* Begin Input rows *
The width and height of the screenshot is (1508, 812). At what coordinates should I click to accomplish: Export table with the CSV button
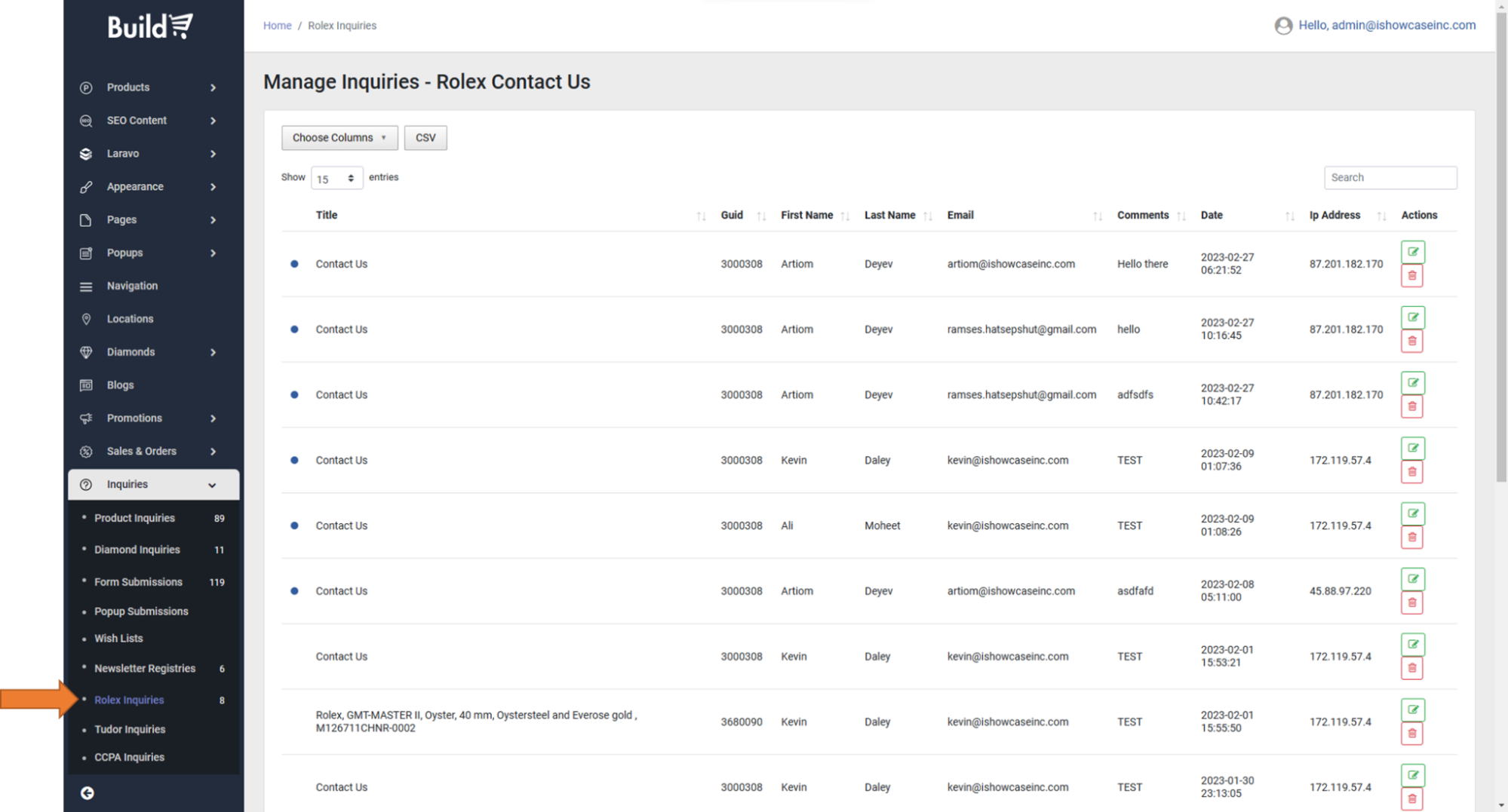coord(425,138)
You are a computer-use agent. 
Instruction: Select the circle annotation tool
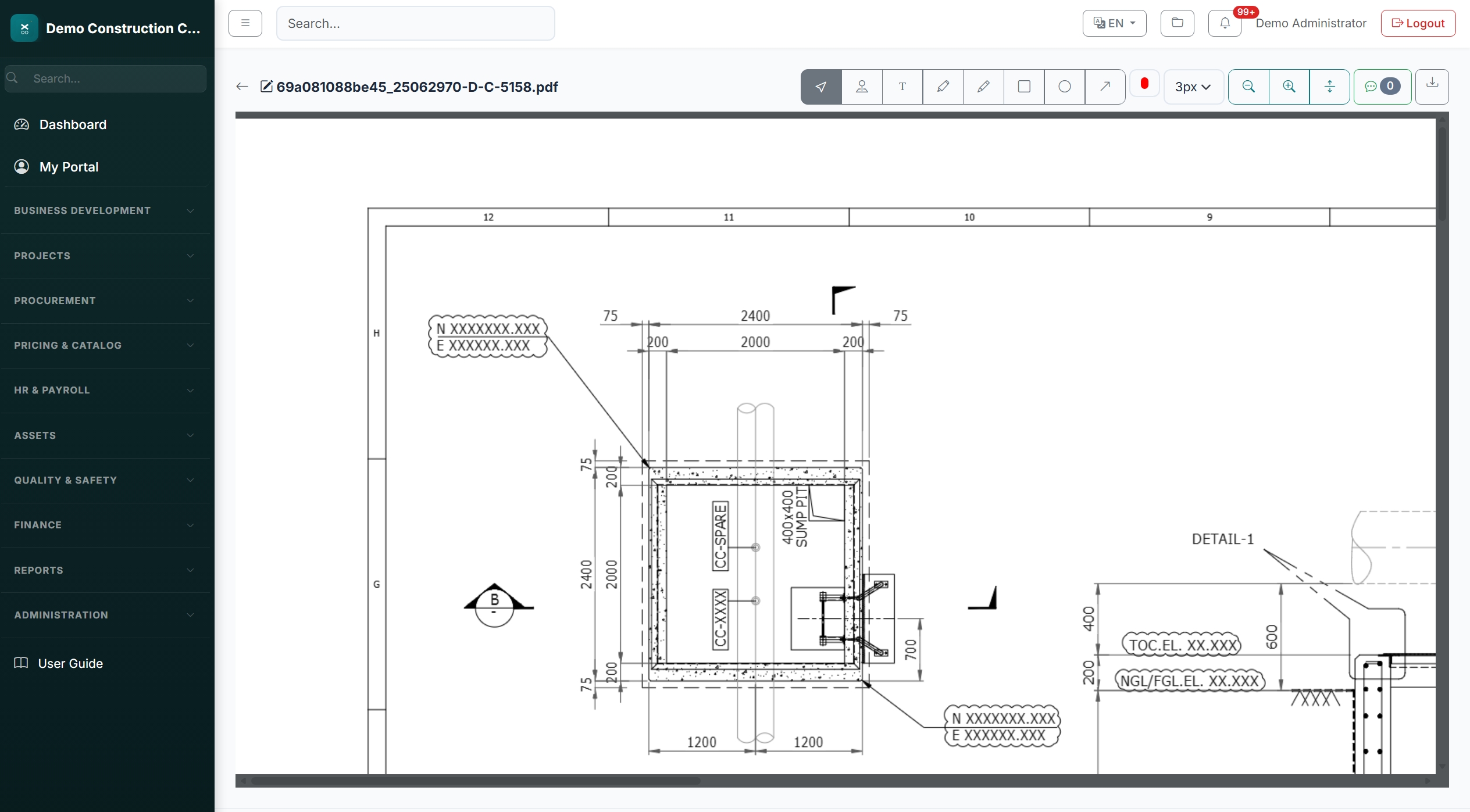click(1064, 87)
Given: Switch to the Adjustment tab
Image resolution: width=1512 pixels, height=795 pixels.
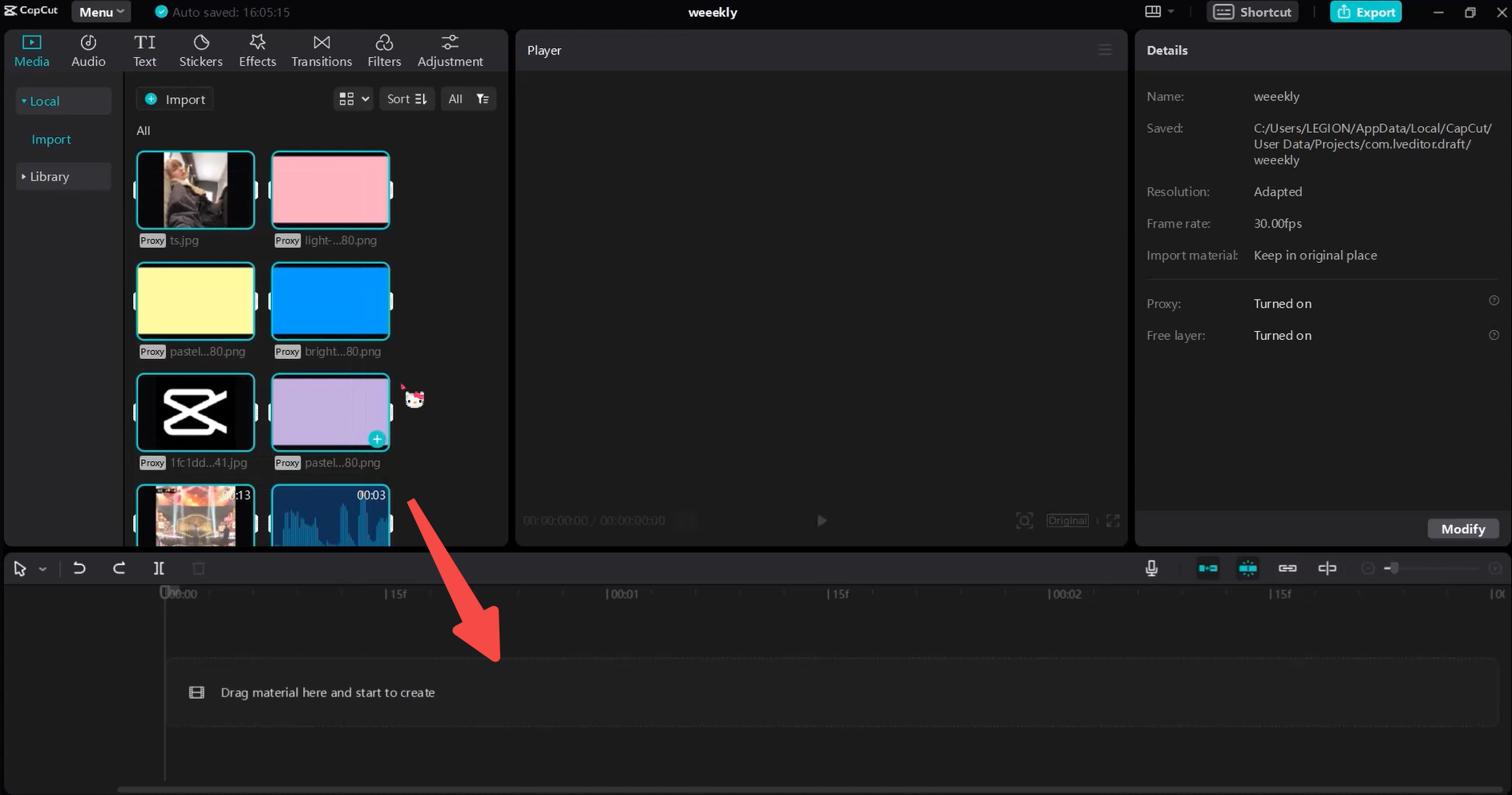Looking at the screenshot, I should pyautogui.click(x=450, y=50).
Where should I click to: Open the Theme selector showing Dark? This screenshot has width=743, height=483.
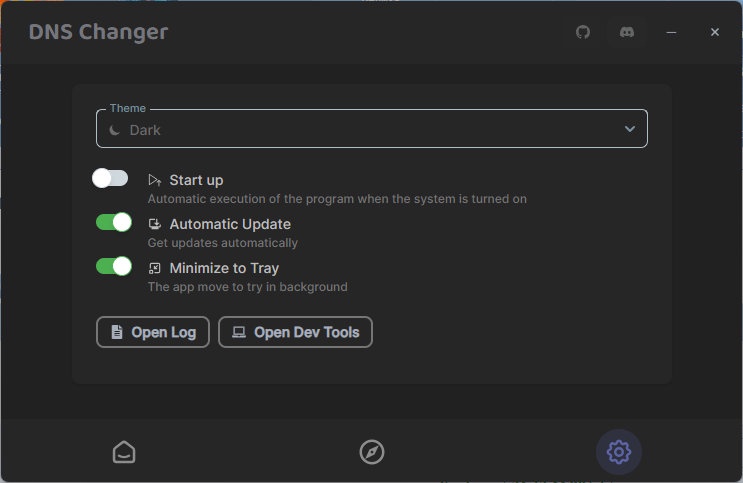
* End Input rows *
Set task: Return every line of the material above word for word, leaving out the pictures.

Output of the exercise:
The width and height of the screenshot is (1508, 812). At what coordinates should I click to accomplish: Export table with the CSV button
coord(425,138)
You are a computer-use agent. 
Instruction: Select the circle annotation tool
click(1064, 87)
Given: Switch to the Adjustment tab
Image resolution: width=1512 pixels, height=795 pixels.
Looking at the screenshot, I should pyautogui.click(x=450, y=50).
Where should I click to: Open the Theme selector showing Dark? This screenshot has width=743, height=483.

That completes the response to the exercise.